_WHAT TO DO_
Could you return every line of the records below that contains the word "computer"?

_DATA TO PROCESS_
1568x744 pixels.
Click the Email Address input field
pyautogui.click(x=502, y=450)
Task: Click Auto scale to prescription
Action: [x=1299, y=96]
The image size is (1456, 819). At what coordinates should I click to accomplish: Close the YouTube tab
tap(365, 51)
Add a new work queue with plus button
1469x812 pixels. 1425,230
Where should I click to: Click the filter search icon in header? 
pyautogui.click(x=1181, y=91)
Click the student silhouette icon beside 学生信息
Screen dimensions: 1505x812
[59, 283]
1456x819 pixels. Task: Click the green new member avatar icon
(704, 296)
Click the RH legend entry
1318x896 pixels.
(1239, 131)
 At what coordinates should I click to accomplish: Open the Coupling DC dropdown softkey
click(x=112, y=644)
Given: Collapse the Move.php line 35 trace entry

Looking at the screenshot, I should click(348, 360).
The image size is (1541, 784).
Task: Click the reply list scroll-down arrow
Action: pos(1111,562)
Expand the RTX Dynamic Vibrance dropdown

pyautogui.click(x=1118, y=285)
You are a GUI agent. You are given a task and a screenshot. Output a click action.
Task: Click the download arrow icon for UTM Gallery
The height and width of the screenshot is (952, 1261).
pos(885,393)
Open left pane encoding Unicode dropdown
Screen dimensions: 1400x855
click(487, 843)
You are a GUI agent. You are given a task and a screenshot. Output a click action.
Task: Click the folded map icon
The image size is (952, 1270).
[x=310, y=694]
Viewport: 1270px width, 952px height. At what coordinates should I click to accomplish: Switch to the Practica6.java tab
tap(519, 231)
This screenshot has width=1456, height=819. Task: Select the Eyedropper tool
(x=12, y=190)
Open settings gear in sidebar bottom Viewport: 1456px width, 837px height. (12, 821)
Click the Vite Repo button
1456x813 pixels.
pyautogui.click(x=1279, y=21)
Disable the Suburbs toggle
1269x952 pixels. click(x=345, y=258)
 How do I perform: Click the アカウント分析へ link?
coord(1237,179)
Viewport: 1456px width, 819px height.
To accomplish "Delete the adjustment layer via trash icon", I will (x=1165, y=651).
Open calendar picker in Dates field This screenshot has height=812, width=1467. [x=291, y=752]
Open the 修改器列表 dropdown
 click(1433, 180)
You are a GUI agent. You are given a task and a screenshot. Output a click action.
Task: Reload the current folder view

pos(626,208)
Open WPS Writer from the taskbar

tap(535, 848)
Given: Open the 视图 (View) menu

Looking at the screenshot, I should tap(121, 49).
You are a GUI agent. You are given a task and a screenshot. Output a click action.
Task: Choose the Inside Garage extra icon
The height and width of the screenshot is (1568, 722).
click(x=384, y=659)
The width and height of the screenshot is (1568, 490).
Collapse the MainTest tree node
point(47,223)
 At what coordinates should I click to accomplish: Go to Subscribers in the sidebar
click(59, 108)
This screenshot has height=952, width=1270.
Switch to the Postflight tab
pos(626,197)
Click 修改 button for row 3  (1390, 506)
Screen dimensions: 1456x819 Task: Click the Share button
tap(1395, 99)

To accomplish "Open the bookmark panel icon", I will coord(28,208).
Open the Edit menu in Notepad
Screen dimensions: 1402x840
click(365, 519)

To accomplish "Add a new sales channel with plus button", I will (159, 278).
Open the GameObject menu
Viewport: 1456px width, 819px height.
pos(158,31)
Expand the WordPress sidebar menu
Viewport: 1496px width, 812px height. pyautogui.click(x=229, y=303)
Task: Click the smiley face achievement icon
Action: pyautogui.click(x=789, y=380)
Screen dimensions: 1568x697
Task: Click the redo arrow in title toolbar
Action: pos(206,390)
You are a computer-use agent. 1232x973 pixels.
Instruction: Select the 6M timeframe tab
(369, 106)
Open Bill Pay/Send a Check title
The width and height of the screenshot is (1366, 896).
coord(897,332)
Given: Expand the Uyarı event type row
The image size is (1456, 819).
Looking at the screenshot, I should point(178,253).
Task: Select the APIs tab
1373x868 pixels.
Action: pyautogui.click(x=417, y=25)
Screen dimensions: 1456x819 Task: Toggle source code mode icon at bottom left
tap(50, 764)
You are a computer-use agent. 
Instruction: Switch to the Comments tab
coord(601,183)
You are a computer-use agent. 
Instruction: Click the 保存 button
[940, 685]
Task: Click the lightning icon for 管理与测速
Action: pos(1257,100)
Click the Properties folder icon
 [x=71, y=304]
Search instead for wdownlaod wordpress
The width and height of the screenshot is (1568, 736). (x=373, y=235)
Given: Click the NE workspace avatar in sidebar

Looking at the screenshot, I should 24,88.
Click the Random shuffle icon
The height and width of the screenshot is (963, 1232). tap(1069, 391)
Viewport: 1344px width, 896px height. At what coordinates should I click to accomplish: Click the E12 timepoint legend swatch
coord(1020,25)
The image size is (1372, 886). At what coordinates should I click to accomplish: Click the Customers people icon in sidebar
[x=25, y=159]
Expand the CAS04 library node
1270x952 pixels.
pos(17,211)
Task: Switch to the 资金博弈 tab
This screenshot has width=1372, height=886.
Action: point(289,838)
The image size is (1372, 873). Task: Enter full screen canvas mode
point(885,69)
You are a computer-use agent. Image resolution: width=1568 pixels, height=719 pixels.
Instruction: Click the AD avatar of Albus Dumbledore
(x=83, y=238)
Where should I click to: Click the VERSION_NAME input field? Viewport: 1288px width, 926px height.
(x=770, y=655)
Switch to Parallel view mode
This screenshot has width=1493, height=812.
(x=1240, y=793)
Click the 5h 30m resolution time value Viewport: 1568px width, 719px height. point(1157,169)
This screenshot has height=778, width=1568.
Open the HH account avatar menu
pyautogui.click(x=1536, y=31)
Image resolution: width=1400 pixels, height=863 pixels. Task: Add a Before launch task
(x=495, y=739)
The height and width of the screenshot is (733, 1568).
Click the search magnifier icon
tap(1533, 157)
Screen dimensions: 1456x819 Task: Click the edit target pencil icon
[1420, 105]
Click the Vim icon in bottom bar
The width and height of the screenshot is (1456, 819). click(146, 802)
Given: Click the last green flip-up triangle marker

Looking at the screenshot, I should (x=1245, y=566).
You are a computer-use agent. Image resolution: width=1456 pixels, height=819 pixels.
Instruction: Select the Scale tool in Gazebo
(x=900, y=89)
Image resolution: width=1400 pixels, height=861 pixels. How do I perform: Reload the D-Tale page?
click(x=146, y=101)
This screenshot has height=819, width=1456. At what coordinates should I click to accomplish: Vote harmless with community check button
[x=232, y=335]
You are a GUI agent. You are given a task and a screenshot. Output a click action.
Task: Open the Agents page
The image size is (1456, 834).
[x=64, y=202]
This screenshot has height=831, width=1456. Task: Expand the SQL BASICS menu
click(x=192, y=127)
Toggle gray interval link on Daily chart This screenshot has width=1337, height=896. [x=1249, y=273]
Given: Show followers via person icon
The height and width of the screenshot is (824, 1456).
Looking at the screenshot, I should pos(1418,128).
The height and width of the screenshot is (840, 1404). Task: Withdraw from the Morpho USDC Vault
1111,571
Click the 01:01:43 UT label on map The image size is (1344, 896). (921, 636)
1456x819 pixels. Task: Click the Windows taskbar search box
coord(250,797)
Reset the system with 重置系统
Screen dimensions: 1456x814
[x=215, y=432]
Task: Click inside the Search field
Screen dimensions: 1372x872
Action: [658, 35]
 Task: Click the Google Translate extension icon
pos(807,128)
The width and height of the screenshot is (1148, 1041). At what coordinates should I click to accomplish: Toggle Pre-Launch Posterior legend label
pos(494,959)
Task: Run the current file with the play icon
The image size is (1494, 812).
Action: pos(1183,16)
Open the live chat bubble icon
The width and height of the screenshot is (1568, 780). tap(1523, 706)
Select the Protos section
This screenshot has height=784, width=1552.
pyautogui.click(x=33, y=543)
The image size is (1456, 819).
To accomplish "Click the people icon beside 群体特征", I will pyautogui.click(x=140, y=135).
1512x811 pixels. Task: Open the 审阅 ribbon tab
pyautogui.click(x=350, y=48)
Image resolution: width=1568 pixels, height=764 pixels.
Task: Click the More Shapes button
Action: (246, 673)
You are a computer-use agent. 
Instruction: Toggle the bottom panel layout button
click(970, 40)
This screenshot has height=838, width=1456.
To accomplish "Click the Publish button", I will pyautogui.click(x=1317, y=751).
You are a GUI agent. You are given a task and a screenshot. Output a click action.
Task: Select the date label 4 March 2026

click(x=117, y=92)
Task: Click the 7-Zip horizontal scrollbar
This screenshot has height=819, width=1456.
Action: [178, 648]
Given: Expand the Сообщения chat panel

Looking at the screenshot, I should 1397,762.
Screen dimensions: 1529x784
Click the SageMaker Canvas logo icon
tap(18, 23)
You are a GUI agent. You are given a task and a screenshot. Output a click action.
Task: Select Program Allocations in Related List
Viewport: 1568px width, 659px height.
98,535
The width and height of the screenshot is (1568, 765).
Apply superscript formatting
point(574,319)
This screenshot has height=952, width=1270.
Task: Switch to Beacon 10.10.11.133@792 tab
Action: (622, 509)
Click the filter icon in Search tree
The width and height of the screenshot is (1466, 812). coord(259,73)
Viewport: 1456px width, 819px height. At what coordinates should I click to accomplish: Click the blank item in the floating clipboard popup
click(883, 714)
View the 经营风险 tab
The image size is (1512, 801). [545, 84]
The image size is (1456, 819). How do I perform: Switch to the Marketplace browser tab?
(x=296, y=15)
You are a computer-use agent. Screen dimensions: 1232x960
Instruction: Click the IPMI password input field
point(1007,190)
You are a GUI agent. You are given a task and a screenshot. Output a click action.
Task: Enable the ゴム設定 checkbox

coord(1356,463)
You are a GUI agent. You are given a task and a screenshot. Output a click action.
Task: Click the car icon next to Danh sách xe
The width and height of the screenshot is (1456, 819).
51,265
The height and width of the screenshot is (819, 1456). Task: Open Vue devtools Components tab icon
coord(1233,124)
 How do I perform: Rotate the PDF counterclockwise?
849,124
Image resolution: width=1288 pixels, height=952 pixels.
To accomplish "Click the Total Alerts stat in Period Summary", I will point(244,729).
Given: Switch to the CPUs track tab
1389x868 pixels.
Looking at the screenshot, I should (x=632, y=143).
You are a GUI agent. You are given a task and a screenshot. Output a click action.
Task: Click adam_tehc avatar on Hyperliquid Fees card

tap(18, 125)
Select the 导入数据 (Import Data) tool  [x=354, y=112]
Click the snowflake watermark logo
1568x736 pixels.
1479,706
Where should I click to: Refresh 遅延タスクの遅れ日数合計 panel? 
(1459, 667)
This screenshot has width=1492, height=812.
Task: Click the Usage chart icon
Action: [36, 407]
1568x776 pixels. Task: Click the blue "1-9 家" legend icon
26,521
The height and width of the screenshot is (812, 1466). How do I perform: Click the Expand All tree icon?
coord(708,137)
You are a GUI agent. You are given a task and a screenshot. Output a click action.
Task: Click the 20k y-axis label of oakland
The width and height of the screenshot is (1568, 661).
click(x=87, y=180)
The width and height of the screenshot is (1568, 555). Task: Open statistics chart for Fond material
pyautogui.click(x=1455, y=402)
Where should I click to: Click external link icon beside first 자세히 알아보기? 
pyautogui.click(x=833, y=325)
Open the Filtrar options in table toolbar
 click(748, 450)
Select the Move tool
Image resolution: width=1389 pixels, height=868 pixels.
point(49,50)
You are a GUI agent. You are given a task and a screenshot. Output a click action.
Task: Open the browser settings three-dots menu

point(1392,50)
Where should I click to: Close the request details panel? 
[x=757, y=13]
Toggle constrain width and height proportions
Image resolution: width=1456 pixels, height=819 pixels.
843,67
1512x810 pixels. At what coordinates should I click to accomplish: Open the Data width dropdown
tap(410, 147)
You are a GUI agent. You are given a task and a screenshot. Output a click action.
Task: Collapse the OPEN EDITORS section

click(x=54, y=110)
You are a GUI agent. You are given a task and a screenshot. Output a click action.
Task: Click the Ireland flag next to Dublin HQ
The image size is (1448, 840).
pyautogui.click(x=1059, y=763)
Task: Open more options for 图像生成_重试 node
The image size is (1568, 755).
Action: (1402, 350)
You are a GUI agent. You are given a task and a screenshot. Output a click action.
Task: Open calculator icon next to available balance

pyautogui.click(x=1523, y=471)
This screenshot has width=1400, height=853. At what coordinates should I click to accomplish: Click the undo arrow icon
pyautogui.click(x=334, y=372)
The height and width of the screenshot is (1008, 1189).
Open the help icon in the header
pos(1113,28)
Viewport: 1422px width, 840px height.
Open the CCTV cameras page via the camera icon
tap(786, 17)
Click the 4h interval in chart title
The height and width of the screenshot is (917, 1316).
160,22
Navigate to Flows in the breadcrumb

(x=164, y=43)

_RESULT OF THE TASK_
You are a computer-use agent. 1232x973 pixels.
You are a computer-use agent. 
You are a computer-use agent. 
You are a computer-use agent. Image resolution: width=1568 pixels, height=719 pixels.
You are a computer-use agent. Image resolution: width=1456 pixels, height=819 pixels.
You are a computer-use agent. 
You are a computer-use agent. Screen dimensions: 1232x960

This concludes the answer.